'''

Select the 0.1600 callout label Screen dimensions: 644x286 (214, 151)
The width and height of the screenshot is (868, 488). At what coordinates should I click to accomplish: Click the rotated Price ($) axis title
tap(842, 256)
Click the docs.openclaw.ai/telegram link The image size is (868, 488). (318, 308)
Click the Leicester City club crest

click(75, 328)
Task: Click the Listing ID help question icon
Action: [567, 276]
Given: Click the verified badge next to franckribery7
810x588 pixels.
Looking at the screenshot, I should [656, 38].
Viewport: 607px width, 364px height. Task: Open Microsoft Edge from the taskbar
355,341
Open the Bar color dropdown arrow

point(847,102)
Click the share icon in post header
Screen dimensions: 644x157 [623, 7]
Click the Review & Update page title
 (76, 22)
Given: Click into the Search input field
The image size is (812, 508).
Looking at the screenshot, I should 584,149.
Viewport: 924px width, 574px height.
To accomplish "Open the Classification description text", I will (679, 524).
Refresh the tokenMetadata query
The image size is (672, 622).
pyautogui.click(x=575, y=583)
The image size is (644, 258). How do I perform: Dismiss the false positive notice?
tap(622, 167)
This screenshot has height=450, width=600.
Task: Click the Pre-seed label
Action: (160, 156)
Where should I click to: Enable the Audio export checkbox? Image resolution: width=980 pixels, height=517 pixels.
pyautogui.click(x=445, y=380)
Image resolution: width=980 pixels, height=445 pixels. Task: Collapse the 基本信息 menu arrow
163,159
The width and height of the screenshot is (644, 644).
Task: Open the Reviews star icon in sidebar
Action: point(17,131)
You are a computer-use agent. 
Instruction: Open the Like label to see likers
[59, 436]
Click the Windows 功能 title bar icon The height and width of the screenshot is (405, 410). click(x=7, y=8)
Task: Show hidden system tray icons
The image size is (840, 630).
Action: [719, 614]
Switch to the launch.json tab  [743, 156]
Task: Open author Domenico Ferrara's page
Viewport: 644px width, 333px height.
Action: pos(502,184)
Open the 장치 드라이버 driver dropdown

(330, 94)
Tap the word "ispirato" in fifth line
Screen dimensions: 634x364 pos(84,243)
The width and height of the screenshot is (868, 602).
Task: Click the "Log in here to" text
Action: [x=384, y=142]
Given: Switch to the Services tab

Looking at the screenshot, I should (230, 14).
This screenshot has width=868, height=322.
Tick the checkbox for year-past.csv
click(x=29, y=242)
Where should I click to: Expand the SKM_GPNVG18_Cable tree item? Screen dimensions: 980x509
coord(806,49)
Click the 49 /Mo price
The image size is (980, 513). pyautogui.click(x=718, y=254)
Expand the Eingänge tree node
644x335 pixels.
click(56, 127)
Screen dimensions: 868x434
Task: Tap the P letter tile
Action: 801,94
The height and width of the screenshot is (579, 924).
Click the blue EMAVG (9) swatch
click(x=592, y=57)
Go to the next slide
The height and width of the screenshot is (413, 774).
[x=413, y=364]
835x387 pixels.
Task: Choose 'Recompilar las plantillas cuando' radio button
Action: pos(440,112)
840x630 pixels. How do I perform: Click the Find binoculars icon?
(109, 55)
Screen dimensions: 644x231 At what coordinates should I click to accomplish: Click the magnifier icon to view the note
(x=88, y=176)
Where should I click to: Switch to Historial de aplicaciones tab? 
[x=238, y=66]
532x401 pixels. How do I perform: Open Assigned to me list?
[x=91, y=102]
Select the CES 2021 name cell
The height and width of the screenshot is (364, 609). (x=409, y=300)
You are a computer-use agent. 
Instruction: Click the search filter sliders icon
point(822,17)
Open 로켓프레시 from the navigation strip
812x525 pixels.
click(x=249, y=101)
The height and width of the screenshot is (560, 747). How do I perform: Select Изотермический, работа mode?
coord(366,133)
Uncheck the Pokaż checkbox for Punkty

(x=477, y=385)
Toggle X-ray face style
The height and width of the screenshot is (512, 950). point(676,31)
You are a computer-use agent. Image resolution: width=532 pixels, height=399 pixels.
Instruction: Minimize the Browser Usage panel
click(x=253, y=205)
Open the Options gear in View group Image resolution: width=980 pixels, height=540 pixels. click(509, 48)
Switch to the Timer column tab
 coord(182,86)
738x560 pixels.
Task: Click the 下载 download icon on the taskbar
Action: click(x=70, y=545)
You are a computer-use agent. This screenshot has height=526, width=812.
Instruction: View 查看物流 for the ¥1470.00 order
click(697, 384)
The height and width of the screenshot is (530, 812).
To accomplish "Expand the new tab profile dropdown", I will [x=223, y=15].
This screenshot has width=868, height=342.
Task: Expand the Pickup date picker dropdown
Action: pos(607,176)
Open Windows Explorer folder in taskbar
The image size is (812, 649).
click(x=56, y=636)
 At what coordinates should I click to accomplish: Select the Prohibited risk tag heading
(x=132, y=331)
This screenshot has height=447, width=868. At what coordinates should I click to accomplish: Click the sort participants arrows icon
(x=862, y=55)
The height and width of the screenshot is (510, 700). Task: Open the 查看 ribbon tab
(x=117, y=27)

'''

▶ Exercise requirements:
Exactly the lines running from the top of the records to the line that contains "Click the docs.openclaw.ai/telegram", inclusive, must be set down, and nothing more.

▶ Answer area:
Select the 0.1600 callout label Screen dimensions: 644x286 (214, 151)
The width and height of the screenshot is (868, 488). At what coordinates should I click to accomplish: Click the rotated Price ($) axis title
tap(842, 256)
Click the docs.openclaw.ai/telegram link The image size is (868, 488). (318, 308)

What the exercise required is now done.